"僕は合理的な説明がつかないことでも、「そういうことって、あるよね」というふうにおおらかに受け止めるべきだと思うんです。別にそれで誰が困るというわけでもないんだから。でも、科学的な説明がつかないことについては、「そんなことあるはずがない」と簡単に切り捨てる人が多い。切り捨てて済ませられるうちはいいけれど、自分の身に差し迫って「そういうこと」が起きると、どうしていいか分からなくなってしまう。そして、実際に目の前で起きた出来事なのに、「これは幻覚だ」と強弁して目を閉じたり、逆に肝をつぶして変な「尊師」とやらに帰依したりしてしまう。
武道では「胆力」と言うんですけれど、「驚かされちゃいけない」と言うことを教えてくれる。

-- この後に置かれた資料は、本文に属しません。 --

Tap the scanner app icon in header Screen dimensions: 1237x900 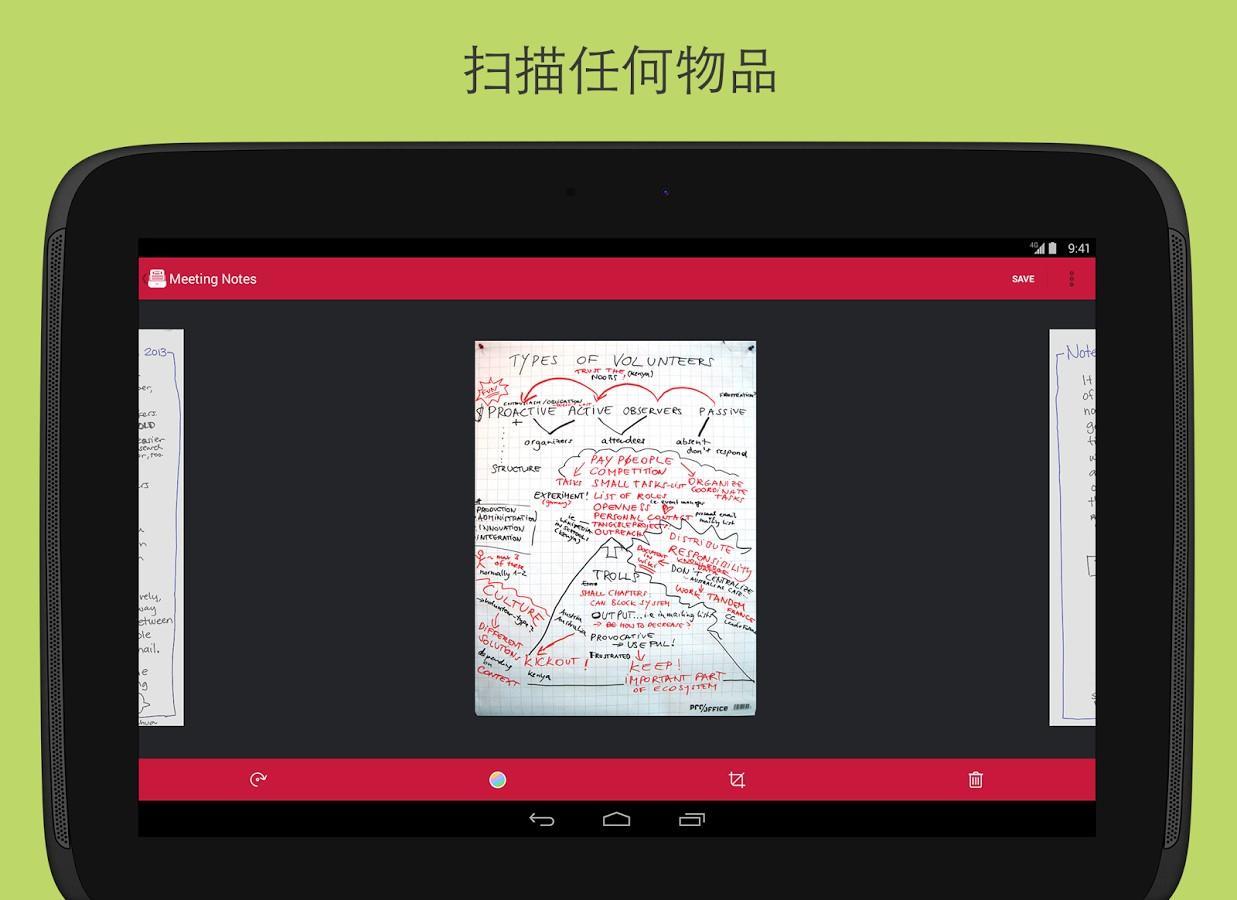click(157, 279)
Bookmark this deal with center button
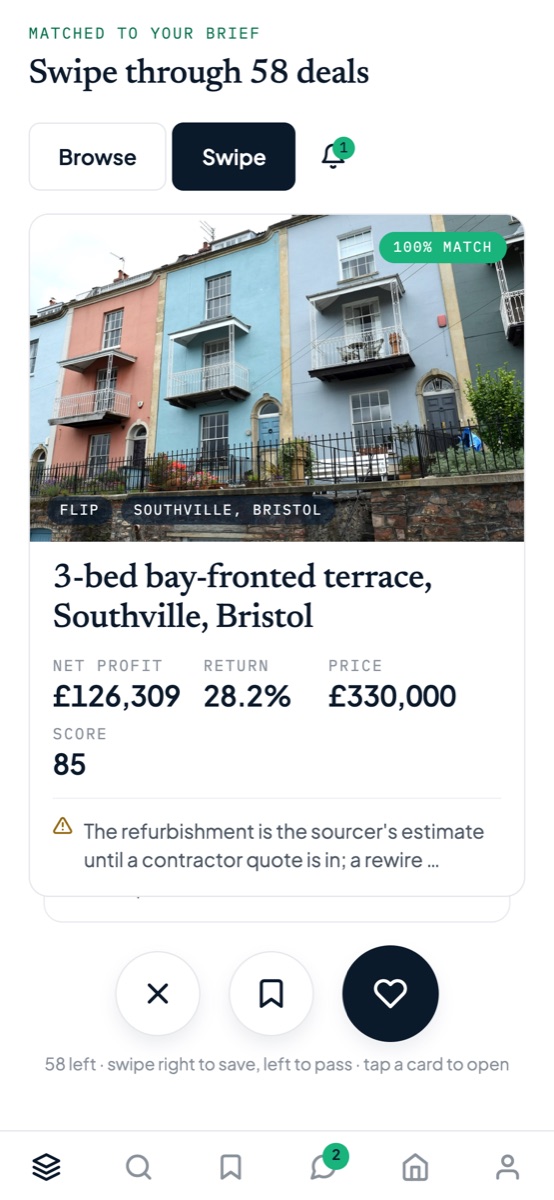Image resolution: width=554 pixels, height=1200 pixels. 271,993
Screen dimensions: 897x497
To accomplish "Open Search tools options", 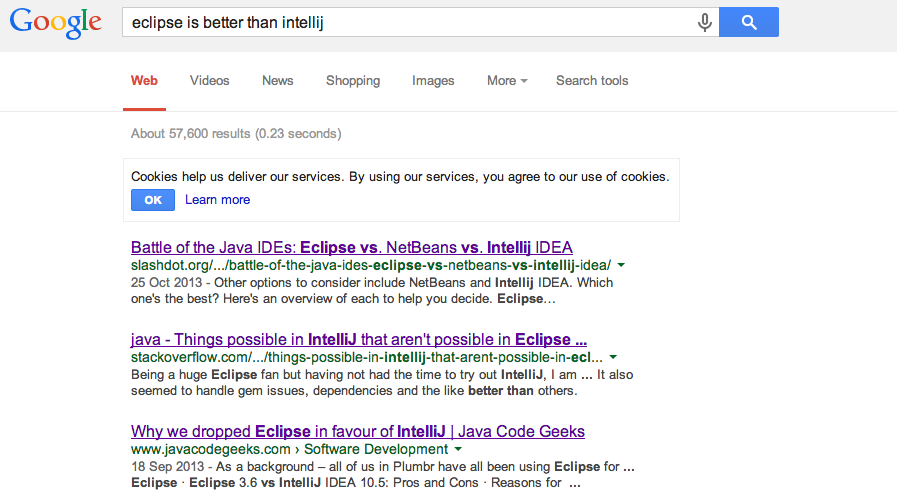I will point(592,81).
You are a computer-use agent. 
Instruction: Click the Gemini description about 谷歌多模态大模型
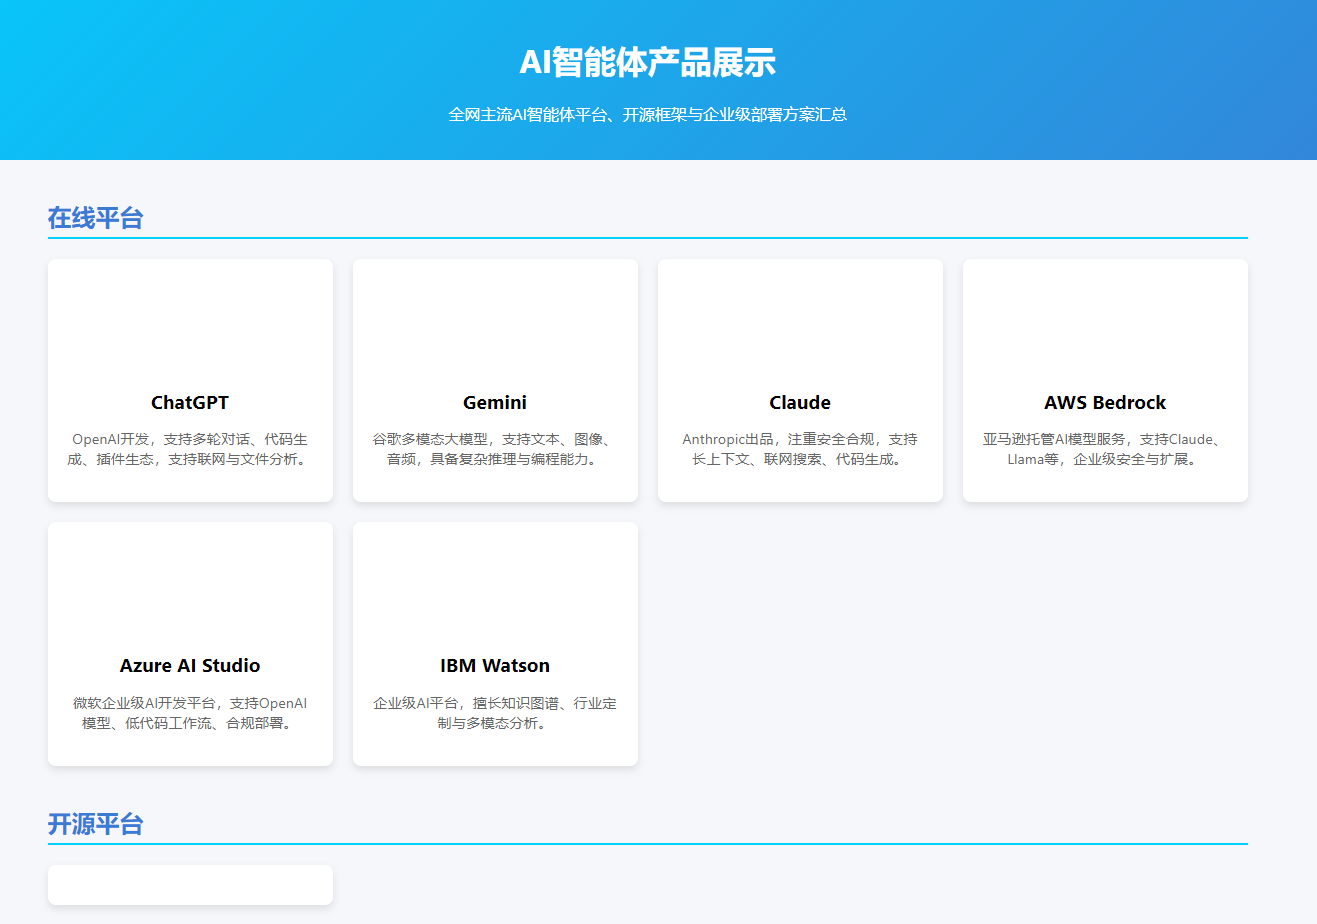(495, 449)
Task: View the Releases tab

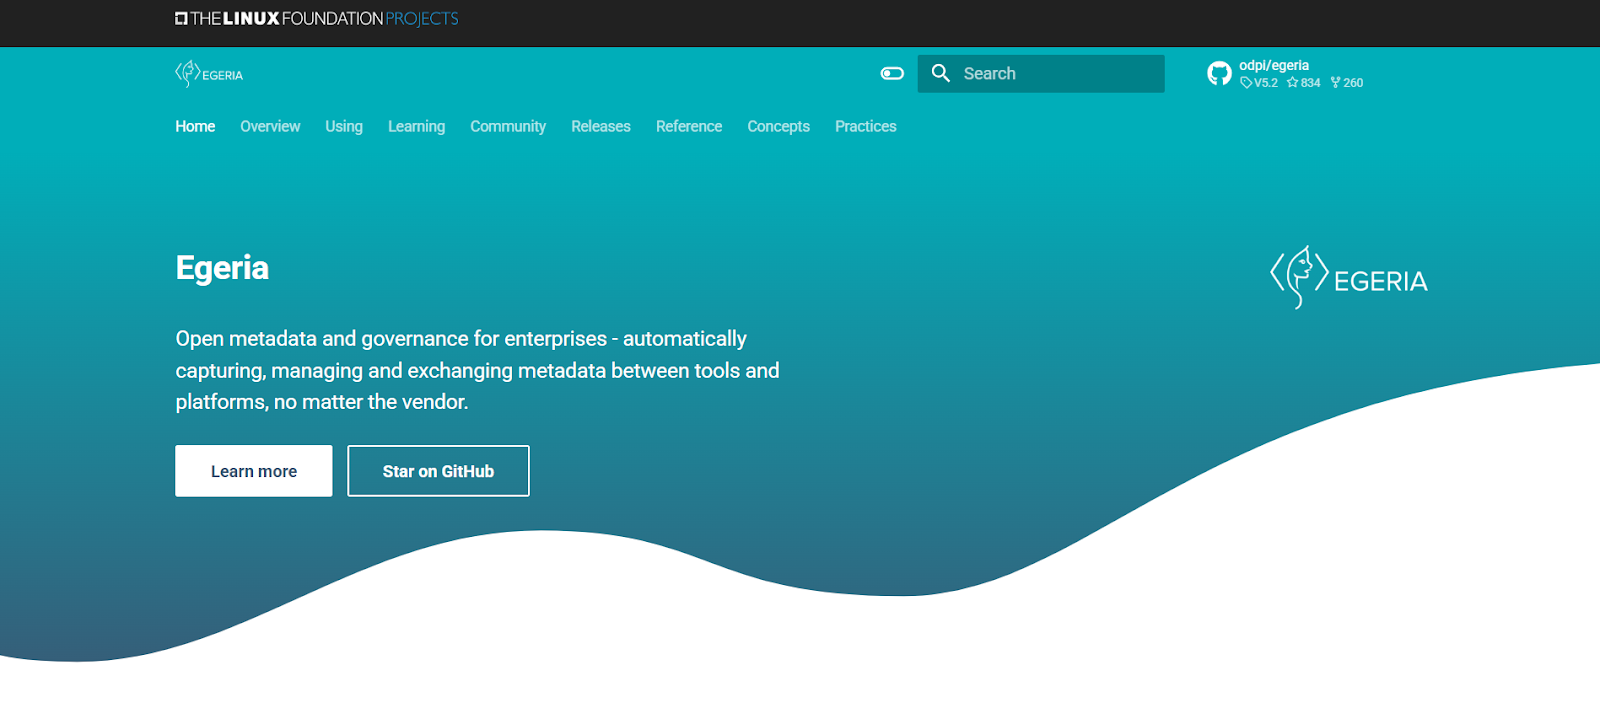Action: point(600,126)
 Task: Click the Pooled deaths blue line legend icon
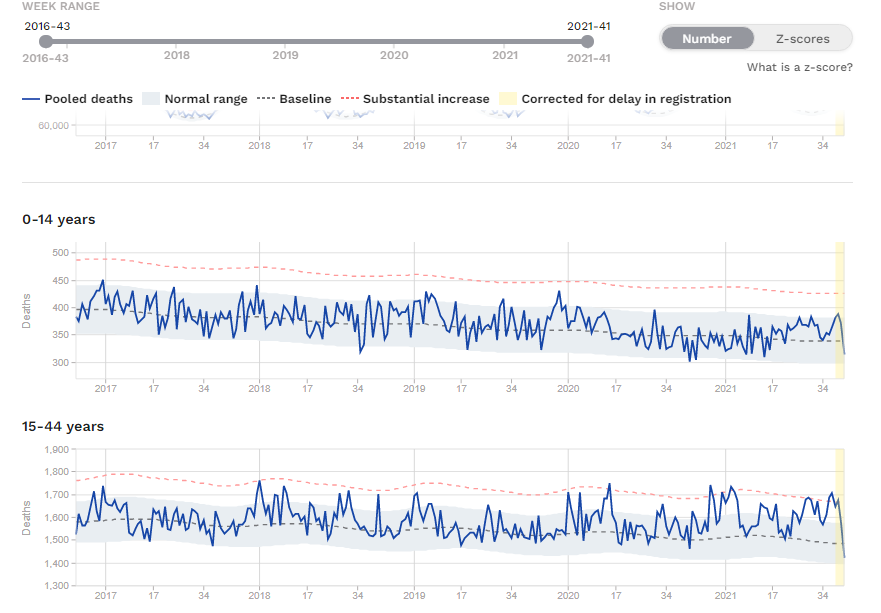31,99
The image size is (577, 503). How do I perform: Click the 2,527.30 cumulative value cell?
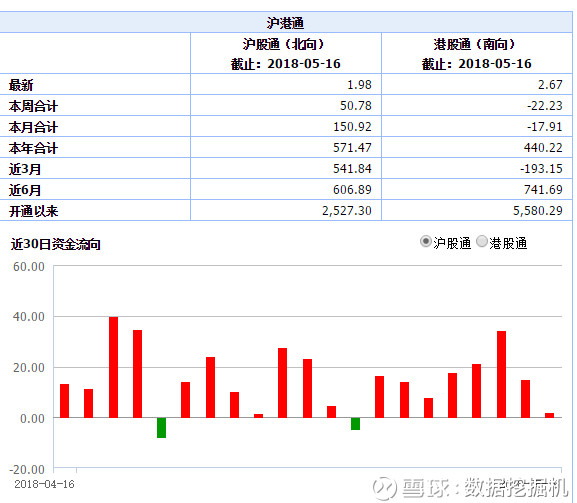(347, 211)
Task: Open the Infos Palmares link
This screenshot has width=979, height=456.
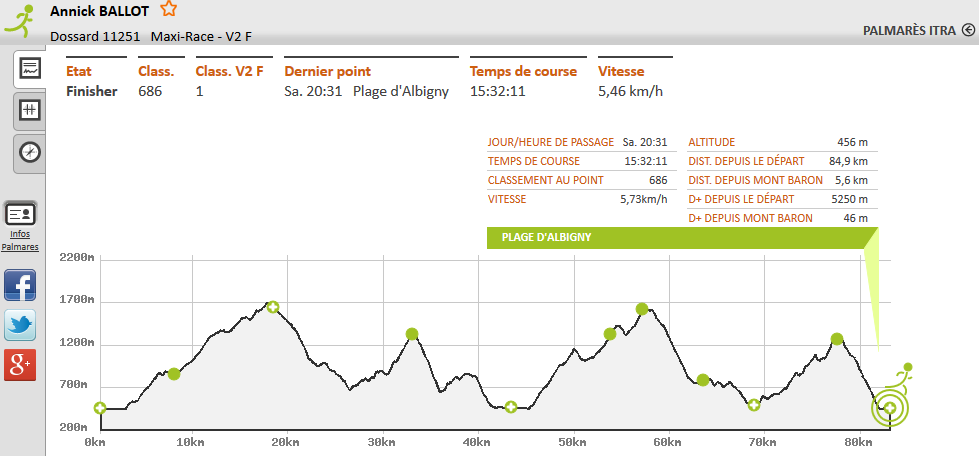Action: [x=20, y=240]
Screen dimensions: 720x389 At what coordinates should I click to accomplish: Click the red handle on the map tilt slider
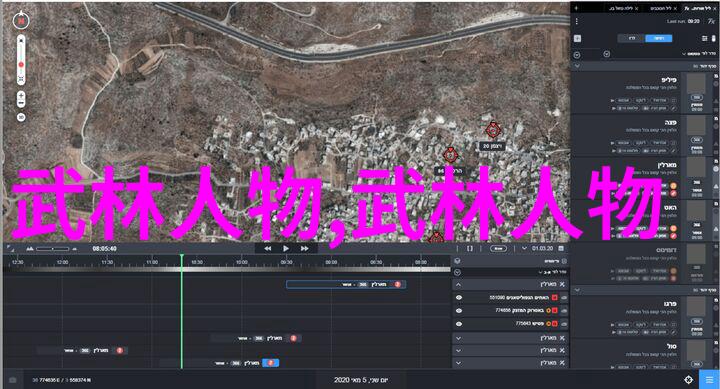pyautogui.click(x=21, y=65)
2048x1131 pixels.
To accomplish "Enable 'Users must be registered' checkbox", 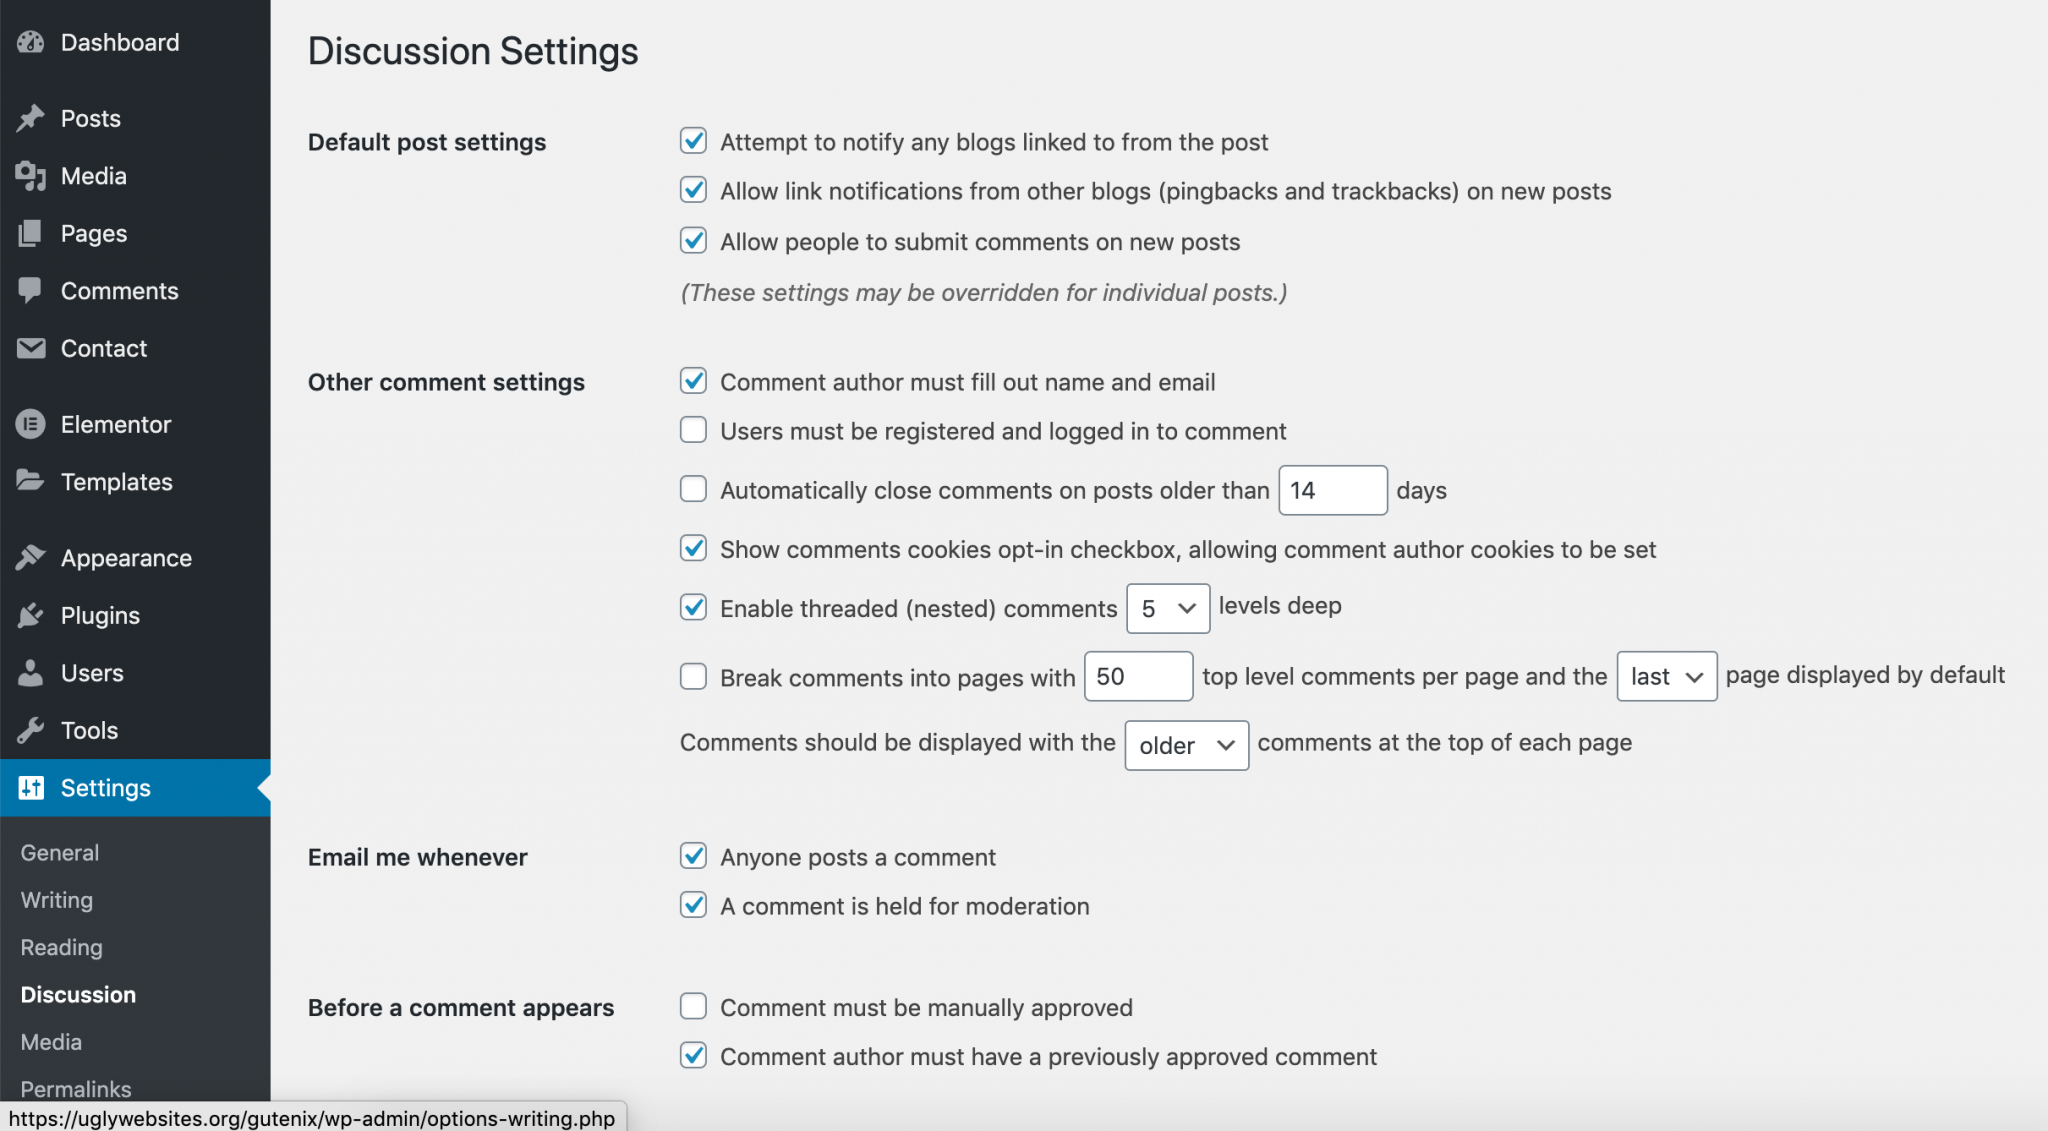I will [693, 430].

「驚かされない」ための秘策は、いつも「驚いている」ことなんです。「驚かされる」は受け身の経験だけれど、「驚く」は能動的経験でしょう。自分から進んで驚く。
「へえ、こんなことがあるんだ」「これはびっくり」と言う風に、説明できないことを日常化していれば、人知を越える様な経験にたまさか遭遇しても「そういうことってあるよね」で済ませることができる。眼を閉じることもないし、オカルティストにすがりつくこともない。
これ、凄く大事なことなんですよ。「どうふるまっていいか分からない時に、適切に振る舞う」というのは生物の生存戦略の根幹部分なんだけれど、そういうことを教えるのが文学の一つの仕事なんです。文学は人知を超える様な経験をした時の振る舞い方を教えてくれる。
人間の理解を超えたものとコミュニケーションをとるときにはどうすればいいかを教えてくれる。
割と簡単なんですけどね。あわてない。じっくり出来事を観察する。それから、「どうしていいか知っていそうな人」を探し出して、その人から助言なり支援なりを得る。それだけのことなんです。"